◆ TRY IT: Give back, exactly and with nothing added, the lines that run from the one containing "The image size is (1343, 755)." to the final line below.

Source records:

----

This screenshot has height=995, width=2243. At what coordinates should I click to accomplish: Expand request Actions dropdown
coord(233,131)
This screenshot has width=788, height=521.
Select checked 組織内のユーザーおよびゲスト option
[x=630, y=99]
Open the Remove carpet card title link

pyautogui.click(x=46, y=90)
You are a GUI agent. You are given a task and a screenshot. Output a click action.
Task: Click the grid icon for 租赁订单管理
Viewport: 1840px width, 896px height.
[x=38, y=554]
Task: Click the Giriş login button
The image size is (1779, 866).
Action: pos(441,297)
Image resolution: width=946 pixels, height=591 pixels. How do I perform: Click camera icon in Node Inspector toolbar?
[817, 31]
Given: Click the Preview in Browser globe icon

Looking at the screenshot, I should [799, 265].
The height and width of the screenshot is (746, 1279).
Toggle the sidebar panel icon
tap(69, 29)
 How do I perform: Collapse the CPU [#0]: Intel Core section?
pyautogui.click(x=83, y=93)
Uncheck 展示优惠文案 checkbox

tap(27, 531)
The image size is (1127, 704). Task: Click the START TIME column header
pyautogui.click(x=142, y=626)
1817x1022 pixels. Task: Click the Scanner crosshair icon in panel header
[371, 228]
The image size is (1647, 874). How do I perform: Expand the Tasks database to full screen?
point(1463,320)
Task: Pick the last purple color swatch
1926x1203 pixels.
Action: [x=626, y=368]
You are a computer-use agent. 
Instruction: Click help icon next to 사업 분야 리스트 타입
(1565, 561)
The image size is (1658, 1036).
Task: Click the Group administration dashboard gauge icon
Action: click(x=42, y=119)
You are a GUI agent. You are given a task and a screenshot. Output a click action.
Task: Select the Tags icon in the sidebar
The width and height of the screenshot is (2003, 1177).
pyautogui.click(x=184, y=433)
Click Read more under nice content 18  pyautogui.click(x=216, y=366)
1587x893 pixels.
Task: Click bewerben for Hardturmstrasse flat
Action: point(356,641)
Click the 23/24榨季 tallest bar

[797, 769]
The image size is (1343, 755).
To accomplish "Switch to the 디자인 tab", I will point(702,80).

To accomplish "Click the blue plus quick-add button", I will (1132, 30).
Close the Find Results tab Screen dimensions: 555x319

----

◆ ANSWER BELOW:
The image size is (1343, 755).
To accomplish "Switch to the 디자인 tab", I will point(702,80).

To accomplish "Click the blue plus quick-add button", I will (1132, 30).
Close the Find Results tab Screen dimensions: 555x319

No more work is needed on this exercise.